TEKSTFRAGMENT:
----

De tonnen aan vrije tijd die je had. Gemiddeld had je twee ochtenden les in de week. De rest van de tijd zat je gezellig met je projectgroep te klets- euh.. werken, stoïcijns uit je raam te staren in je studentenkamer, naar je huisgenoten te MSN'en dat ze boodschappen moesten doen, rolde je uit de kroeg of zat je in de wachtkamer bij de GGD. Oh en op zaterdag had je dan een bijbaantje. Vooruit.
Geen verantwoordelijkheid hebben. Eigenlijk heb je als student alleen de verantwoordelijkheid naar jezelf om je studie binnen een aantal acceptabele jaren af te ronden. Maar als je gaat werken… ben je ineens verantwoordelijk voor duizenden euro’s marketingbudget dat op de juiste manier gespendeerd moet worden of het aantal unieke bezoekers van de website waar je voor werkt. Help?!
Je studiegenoten. Met je klasgenoten kon je het maar wat goed vinden en had je de grootste lol over de leraar Organisatiewetenschappen en studiegenoot Anja die de halve opleiding had afgewerkt. Ook buiten schooluren in de kroeg en in de sportschool spraken jullie af. Met je collega’s is dat nog weleens anders. Netty van Crediteuren haalt het bloed onder je nagels vandaan en met Michel van P&O valt ook geen zak te beleven, tenzij je tijdens de lunch warm wordt van de verhalen over zijn raceautootjesverzameling.
De studentenstad waarin je woonde. Of je nu in Utrecht, Amsterdam, Groningen of Maastricht studeerde: op kamers in een van deze steden is awesome. Je leerde de leukste studentenkroegen kennen, ontmoette meer leuke mensen dan je agenda (en portemonnee) aan kon en er was altijd wat te doen. Altijd. Nu woon je in een buitenwijk en spelen de leukste feestjes zich af op de kinderspeelplaats. Grmpf.

----

VASTGELEGDE GEGEVENS:
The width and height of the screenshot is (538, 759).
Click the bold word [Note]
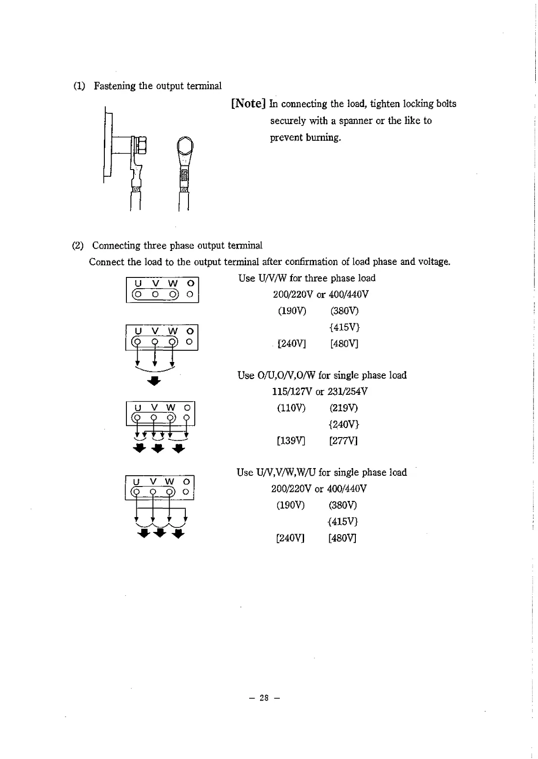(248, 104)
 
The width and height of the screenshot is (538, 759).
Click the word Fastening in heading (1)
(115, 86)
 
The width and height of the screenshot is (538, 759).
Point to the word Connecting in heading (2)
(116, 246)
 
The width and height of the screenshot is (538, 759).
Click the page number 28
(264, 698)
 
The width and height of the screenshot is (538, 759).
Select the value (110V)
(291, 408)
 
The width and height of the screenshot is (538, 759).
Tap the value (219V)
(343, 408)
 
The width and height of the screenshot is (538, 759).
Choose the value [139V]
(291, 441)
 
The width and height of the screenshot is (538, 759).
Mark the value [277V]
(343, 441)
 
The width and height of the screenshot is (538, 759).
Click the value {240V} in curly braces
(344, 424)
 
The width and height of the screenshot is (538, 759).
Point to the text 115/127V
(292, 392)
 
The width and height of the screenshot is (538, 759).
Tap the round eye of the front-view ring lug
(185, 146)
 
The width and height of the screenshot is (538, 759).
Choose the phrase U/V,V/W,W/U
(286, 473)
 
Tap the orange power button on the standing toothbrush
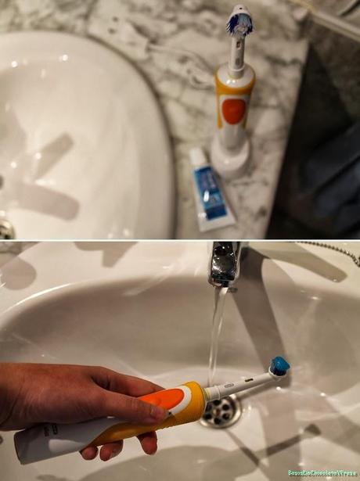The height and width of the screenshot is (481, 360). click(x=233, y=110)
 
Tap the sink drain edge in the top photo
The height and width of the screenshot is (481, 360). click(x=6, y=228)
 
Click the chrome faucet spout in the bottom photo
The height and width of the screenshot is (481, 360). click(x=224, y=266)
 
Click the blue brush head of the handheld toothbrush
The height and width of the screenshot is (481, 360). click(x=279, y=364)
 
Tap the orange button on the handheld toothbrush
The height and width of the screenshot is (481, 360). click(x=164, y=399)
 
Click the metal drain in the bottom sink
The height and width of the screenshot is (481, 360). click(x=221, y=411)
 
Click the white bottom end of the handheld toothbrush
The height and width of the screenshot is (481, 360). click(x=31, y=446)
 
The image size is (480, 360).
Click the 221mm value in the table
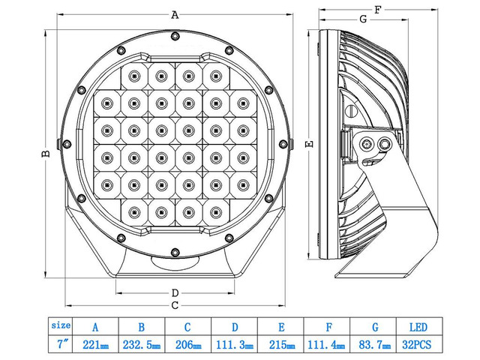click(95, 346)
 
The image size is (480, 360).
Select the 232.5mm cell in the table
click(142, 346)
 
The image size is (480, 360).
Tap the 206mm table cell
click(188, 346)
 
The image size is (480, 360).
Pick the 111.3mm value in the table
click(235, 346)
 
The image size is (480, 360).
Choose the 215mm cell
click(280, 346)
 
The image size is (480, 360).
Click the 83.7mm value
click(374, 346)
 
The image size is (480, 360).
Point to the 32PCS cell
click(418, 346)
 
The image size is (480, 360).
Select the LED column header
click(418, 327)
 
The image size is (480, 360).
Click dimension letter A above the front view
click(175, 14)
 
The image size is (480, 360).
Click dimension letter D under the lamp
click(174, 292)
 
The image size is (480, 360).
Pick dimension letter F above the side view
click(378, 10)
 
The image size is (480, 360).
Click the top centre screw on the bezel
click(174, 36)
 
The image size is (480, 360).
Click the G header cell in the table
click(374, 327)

----

OPDRACHTEN:
(1) Geef uit het tekstfragment over het studentenleven letterlijk het stuk terug dat begint bij "De studentenstad waarin" en doorloopt tot en met "de kinderspeelplaats. Grmpf.".
(2) Beantwoord deze vragen over het tekstfragment over het studentenleven.
(a) Hoeveel ochtenden per week had je gemiddeld les?
(b) Bij welke afdeling werkt Netty?
(c) Waar woon je nu?

DE ANTWOORDEN:
(1)
De studentenstad waarin je woonde. Of je nu in Utrecht, Amsterdam, Groningen of Maastricht studeerde: op kamers in een van deze steden is awesome. Je leerde de leukste studentenkroegen kennen, ontmoette meer leuke mensen dan je agenda (en portemonnee) aan kon en er was altijd wat te doen. Altijd. Nu woon je in een buitenwijk en spelen de leukste feestjes zich af op de kinderspeelplaats. Grmpf.

(2)
(a) Twee ochtenden.
(b) Crediteuren.
(c) In een buitenwijk.